Platforms for change on display

The development of online trading systems is set to propel the booking of Web display ads into the 21st century. But Martin Croft discovers media agencies have little to fear from the new technology

Online advertising is the marketing success story of the past decade and a half. From zero in 1993 – the year most people now accept that the first banner advertising appeared on a website – the amount spent in the UK on website advertising has grown to an estimated £3bn a year in 2007.

However, although pay-per-click (PPC) search advertising is highly automated, online display advertising is still booked offline.

But that is going to change this year, with the launch of a number of online trading systems that allow media agencies and publishers to move many of the time-consuming back-office functions online.

The online trading systems being developed offer a combination of functions, such as adding campaigns and inventory, adding and managing placements, a full audit trail, client and publisher approval, insertion orders, delivery reconciliation, and billing and payment, with the promise that they will be able to offer all of them at a later date.

A range of trading systems are also in development, including Adazzle, iDesk from Donovan Data Systems, FatTail Solutions, Fivia, IMD, Delta from Mediatel, Operative, Solbright and S4M Solutions. In addition, some online ad networks, such as digital marketing technology and adserving group DoubleClick (now owned by Google), have created their own systems.

The problem is that with so many potential competitors in the market, the big online media owners are faced with the possibility of having to deal with a slew of different systems.

Help is at hand, however, in the form of the Internet Advertising Bureau UK (IAB UK) and the Institute of Practitioners in Advertising (IPA), which have been exploring ways of addressing the problem of multiple platforms.

One solution – which has already been adopted in other media, such as radio and television – would be to select a single platform and impose it on the online display industry. A second option would be to work with the vendors to promote common standards, system compatibility and seamless data exchange between platforms.

Both options have been discussed at length, and at a meeting of the IAB UK’s Ad Ops council on February 27, it was decided to support the common standards route.

Jack Wallington, programmes manager at the IAB UK, says: “We’ve decided on leaving the market free so it will be competitive. Hopefully, that will help on pricing. We will work with the producers so the platforms will have a common application programming interface (API).”

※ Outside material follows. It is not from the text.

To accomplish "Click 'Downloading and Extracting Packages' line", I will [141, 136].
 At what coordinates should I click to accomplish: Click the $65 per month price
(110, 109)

But not everyone is convinced about online trading systems for internet display advertising. Andrew Burgess, managing director of media buyer Equi=Media, argues: “The introduction of online buying will have virtually no impact on how online advertising is bought and sold.”

Over the phone

He believes that even if the trading platforms are adopted, negotiating will always have to be done over the phone. “A new online system would only remove the faxing element.”

But if the buying of online display advertising does move online, is there a possibility that the sector will end up like PPC search marketing or even online affiliate marketing, where easy-to-use computerised systems have allowed some clients to take their PPC buying in house and cut out media agencies altogether?Most of the experts dismiss such concerns. Search, they argue, is a highly technical area which benefits from computerisation and automation: buying online display advertising is more of an art, and cannot be reduced to a pure numbers game.

Sophisticated process 

Adam Sefton, head of interactive marketing at Reading Room, says: “Media planning is a far more sophisticated and subtle process than basic search planning, which revolves, in principle, around one core engine. The ability to place display advertising in locations relevant to the targeted demographics requires more in-depth planning that agency experts are best placed to provide.”

Glenn Batty, group information technology director of the Bezier group, adds: “Generally, media buyers will know the client and will offer advice that is relevant to them, but sometimes their agenda is to increase their commission threshold, rather than offer advice that will benefit the end client. One of the deciding factors, between buying online or trough a media buyer, will be whether online systems can offer the same level of discount that media buyers can.”

As Reading Room’s Sefton concludes: “If media agencies are concerned more clients may go the DIY route, I could envisage a situation where agencies agree to drop their rates to retain or attract clients to using their services.”